TechCrunch – The pioneering chat app that taught us to text is pulling the plug. On December 15th, AOL Instant Messenger will shut down after running since 1997. AIM dominated online chat in North America at the turn of the century. But with SMS and social apps like Facebook and WhatsApp having conquered chat, AOL is giving up the fight with no planned replacement.

Giving up the fight? What fight? I haven’t used AIM in six years, but it was pretty much the same in 2011 as it was in 2001. People complain about Facebook changing its look and features too often, but those changes keep it relevant. Facebook will be twenty years old in seven years, but it’s hard to imagine Facebook dying a death in obscurity like AIM.

Now that pretty much every app on your phone has the ability to send and receive messages from your pocket, AIM really did become superfluous years ago. It’s even a bit surprising this end didn’t come sooner. But broadband internet may of played a bigger role in killing AIM than smart phones. It used to be exciting when your best friend or crush signed on. After broadband internet became common place, no one ever signed off.

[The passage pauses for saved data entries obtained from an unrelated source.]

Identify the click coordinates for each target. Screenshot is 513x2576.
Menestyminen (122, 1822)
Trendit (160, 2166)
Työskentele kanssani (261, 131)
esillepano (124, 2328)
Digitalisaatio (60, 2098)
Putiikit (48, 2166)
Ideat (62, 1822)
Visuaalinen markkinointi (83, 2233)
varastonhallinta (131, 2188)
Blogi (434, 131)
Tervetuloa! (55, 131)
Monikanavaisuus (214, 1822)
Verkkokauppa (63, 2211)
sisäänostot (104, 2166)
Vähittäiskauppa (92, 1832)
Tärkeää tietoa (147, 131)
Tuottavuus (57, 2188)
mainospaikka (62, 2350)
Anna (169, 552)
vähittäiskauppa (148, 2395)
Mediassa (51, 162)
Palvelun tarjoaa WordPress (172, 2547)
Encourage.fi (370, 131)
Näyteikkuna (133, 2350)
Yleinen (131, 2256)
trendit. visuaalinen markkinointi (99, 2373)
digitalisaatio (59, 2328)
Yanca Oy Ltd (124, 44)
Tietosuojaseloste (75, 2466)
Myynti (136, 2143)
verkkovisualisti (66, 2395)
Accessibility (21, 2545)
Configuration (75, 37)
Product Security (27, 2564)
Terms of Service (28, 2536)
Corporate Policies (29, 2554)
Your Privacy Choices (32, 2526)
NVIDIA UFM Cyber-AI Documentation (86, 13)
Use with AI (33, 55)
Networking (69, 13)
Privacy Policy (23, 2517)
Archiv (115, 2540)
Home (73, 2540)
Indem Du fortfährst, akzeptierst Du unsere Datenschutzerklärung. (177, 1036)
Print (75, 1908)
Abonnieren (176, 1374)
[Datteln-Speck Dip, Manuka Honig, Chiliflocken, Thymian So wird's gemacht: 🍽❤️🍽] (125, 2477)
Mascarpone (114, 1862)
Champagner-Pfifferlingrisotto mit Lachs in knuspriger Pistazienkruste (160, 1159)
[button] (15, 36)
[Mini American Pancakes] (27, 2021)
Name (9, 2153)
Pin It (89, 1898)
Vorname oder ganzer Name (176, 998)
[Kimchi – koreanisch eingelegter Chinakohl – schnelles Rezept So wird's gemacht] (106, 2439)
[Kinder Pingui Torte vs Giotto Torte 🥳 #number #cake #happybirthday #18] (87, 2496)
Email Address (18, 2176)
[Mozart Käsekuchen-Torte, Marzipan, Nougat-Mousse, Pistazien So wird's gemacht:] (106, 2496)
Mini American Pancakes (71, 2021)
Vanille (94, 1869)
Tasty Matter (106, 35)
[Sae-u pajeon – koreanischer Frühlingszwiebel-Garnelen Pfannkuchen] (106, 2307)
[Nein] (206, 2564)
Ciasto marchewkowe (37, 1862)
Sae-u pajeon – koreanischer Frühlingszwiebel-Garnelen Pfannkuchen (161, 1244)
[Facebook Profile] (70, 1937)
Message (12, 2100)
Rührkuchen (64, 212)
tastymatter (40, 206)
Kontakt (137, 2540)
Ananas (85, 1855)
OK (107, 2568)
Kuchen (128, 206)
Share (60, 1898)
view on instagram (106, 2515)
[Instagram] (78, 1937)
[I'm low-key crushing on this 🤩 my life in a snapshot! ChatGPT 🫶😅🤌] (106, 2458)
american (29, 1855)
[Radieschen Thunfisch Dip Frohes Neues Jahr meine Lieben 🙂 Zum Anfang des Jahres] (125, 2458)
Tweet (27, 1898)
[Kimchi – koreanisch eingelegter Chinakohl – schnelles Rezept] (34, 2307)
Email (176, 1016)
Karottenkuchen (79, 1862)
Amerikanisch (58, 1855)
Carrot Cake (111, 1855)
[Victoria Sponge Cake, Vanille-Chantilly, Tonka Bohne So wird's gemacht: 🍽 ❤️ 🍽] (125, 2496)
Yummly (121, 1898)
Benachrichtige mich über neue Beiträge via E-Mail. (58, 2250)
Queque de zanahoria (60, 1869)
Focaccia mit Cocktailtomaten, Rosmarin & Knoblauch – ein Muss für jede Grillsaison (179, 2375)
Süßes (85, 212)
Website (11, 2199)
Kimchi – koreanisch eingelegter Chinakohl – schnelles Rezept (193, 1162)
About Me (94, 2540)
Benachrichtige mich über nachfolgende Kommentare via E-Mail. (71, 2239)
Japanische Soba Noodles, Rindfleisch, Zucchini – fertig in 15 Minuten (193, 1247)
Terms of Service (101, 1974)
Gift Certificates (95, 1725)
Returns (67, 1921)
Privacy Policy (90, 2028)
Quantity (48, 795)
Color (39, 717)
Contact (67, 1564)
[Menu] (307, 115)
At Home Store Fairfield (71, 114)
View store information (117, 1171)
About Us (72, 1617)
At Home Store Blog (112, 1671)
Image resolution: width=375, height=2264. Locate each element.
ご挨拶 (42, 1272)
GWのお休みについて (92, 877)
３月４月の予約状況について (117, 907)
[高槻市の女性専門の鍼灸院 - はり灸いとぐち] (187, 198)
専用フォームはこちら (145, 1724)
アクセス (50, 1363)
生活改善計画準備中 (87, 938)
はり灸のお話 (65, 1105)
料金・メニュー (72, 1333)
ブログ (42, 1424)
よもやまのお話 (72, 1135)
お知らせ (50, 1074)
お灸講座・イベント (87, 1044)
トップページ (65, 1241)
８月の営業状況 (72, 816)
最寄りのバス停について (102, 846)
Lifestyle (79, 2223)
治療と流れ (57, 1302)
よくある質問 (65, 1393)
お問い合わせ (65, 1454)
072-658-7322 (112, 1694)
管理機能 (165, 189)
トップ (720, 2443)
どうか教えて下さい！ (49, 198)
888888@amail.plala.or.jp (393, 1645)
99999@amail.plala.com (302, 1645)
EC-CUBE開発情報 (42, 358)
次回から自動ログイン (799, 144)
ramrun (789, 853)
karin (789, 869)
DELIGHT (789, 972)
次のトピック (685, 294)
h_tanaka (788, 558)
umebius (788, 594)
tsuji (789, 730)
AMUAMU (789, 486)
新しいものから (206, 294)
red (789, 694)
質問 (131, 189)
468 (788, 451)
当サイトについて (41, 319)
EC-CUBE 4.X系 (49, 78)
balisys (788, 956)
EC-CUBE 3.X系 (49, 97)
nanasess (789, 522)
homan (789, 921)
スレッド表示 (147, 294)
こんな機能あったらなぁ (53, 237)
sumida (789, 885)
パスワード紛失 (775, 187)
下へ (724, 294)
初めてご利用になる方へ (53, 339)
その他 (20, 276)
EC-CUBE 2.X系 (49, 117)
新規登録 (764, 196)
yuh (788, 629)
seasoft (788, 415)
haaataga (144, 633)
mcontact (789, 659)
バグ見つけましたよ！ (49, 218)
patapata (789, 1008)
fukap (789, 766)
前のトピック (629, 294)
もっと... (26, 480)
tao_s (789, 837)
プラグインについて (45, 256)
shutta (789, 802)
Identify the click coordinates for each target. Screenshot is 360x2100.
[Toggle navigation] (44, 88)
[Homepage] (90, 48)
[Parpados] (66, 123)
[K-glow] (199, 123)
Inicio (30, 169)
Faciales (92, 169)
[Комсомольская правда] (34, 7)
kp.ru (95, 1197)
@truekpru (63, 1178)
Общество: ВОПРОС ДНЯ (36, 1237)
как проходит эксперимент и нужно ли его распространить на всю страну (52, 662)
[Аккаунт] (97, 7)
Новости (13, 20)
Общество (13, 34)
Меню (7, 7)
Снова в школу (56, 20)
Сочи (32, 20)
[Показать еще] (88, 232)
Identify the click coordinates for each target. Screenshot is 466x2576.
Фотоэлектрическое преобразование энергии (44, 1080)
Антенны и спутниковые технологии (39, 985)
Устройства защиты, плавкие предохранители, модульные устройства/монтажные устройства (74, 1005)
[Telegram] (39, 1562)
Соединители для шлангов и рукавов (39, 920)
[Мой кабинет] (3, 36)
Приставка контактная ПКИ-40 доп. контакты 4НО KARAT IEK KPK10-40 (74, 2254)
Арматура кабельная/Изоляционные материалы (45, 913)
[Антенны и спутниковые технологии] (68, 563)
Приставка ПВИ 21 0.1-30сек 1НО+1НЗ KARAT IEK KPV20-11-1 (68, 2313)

And while it is a shame that AOL never figured out a way to freshen up AIM, or keep it a little bit more relevant for a little while longer, it was a trail blazer. Away Messages really were the predecessor to status updates and tweets. Your profile is where you put obscure music lyrics and threw shade at frenemies in the days before MySpace.

But maybe going away is the best thing that could happen for AIM right now. How could we have ever missed Crystal Pepsi or Surge if they never went away? I’ll bet you an Andrew Jackson that AIM is relaunched as an app within the next five years. At that point, younger millennials will remember AIM the way I (an older millennial) remember SEGA Genesis. Now excuse me while I go crush the competition as Stockton and Malone in NBA JAM TE.